People celebrated them through song, literature and art. The first motion pictures featured speeding trains and virtually every form of entertainment – from popular magazines to traveling circuses and New York theater companies – traveled by rail.

For Utah, railroads brought greater cultural diversity. The Utah Division of State History notes that the transcontinental railroad completely changed the state’s population and landscape. What was once a desert outpost became a crossroads for the continent with a booming mining industry that attracted large numbers of immigrants.
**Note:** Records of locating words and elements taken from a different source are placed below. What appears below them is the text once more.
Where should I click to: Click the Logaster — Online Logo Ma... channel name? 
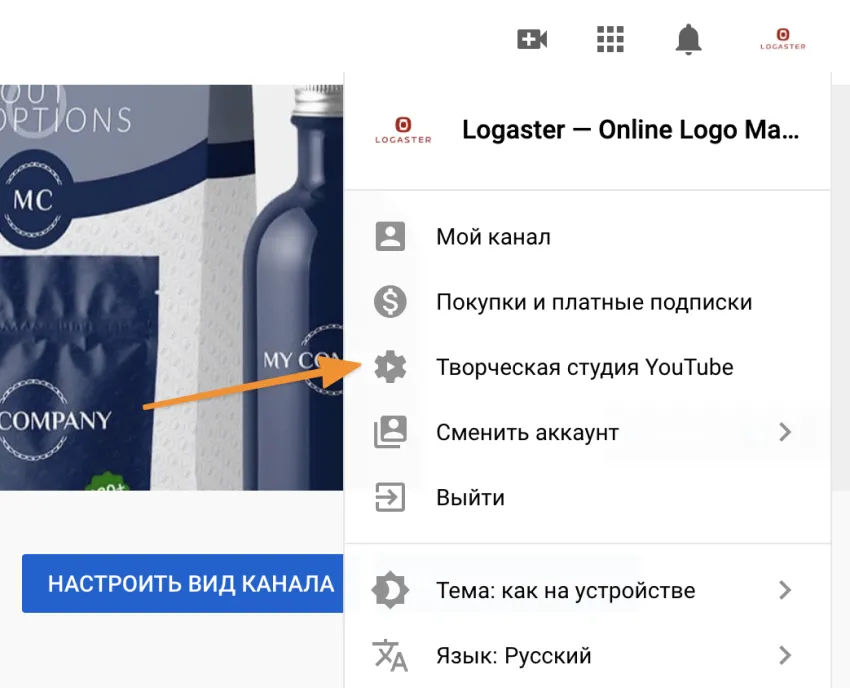pyautogui.click(x=630, y=131)
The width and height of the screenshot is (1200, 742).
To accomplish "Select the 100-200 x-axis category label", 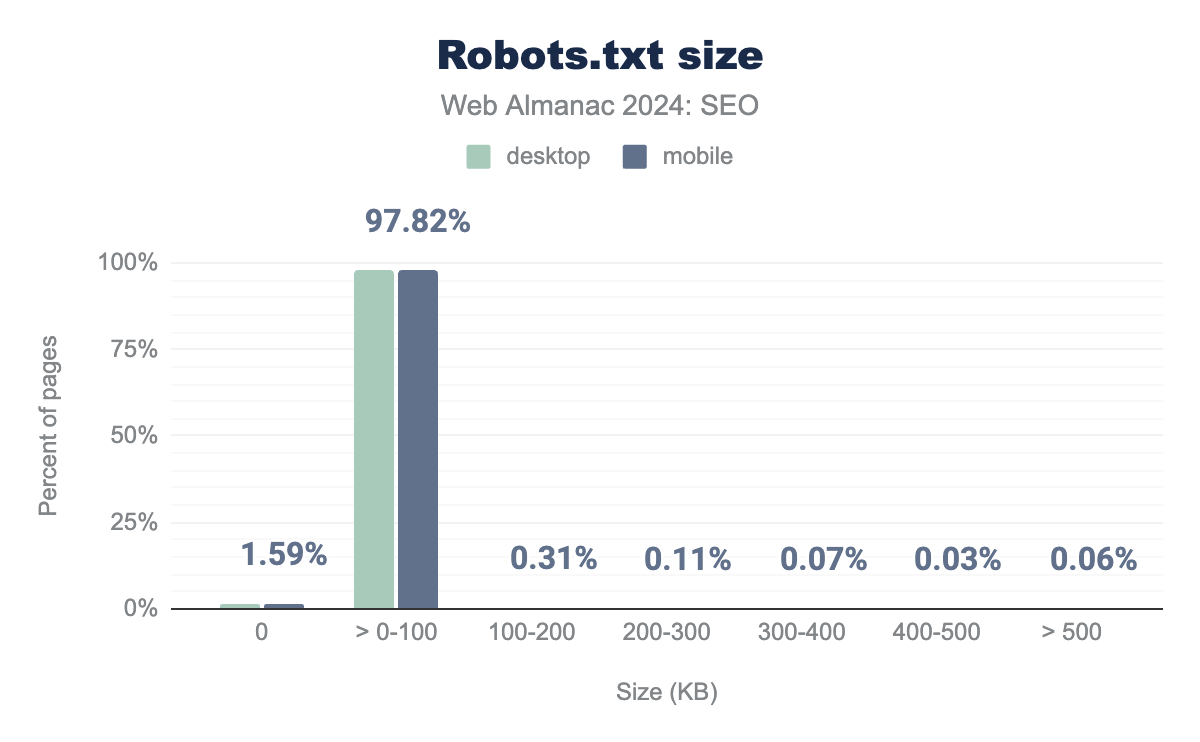I will [532, 632].
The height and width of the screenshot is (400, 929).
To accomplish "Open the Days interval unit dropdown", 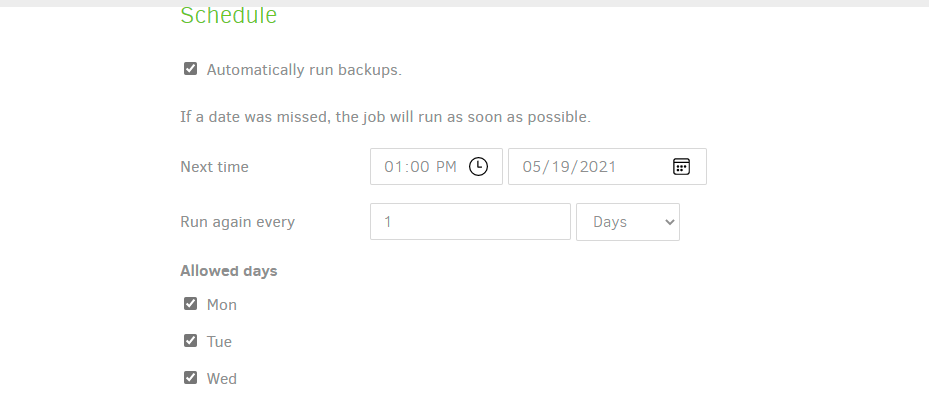I will [627, 222].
Before 1869, 91% of Euro-Americans in Utah were members of The Church of Jesus Christ of Latter-day Saints. However, after the arrival of the railroads, the population began to shift. By 1890, members of The Church of Jesus Christ of Latter-day Saints made up 66% of Utah’s population.

Railroad history

Before the advent of railroads, transportation was primarily muscle-powered. Those were the days of the Pony Express, horse-drawn stagecoaches, and carts pulled by teams of oxen.

The country’s railroad system began to create a connected transportation network in 1830 with the debut of the first American-based steam locomotive in South Carolina.

Railroads quickly became a primary economic force as thousands of miles of track were laid in various parts of the country, and the locations of stations and tracks could determine the fate of a city or town along its route.

President Abraham Lincoln signed the Pacific Railway Act in 1862, which tasked the Central Pacific and Union Pacific Railroad Companies with building a transcontinental railroad that would link the United States from east to west. For seven years, the two companies raced toward each other before meeting at Promontory Summit, Utah.

The benefits of railroads were undeniable. Train trips from New York City to Chicago were reduced to days instead of weeks, and day-long journeys through canals could be reduced to a one-hour train trip.

Travel also became less expensive. The University of Houston points out that before the transcontinental railroad was completed, travel overland by stagecoach cost $1,000, took five or six months, and involved crossing rugged mountains and arid deserts. The alternatives were to travel by sea around the tip of South America or to cross the Isthmus of Panama, then travel north by ship to California. Each route took months and was dangerous and expensive. The transcontinental railroad would make it possible to complete the trip in five days at a cost of $150 for a first-class sleeper.


Continued importance of railroads today

Though railroads no longer constitute the largest industry in America, they are still a vital part of the economy, according to an article from the Bureau of Labor Statistics. As rail systems have adapted to modern technology, shipping techniques, double-stacked containers carrying loads of coal, gas and other commodities can now be tracked through GPS.

In Utah, visitors at Golden Spike National Historical Park can enjoy reenactments of the driving of the last spike ceremony May through October. Afterward, kids young and old can check out demonstrations of the steam locomotives Jupiter and No. 119. This year also includes other special events to celebrate the 150th anniversary.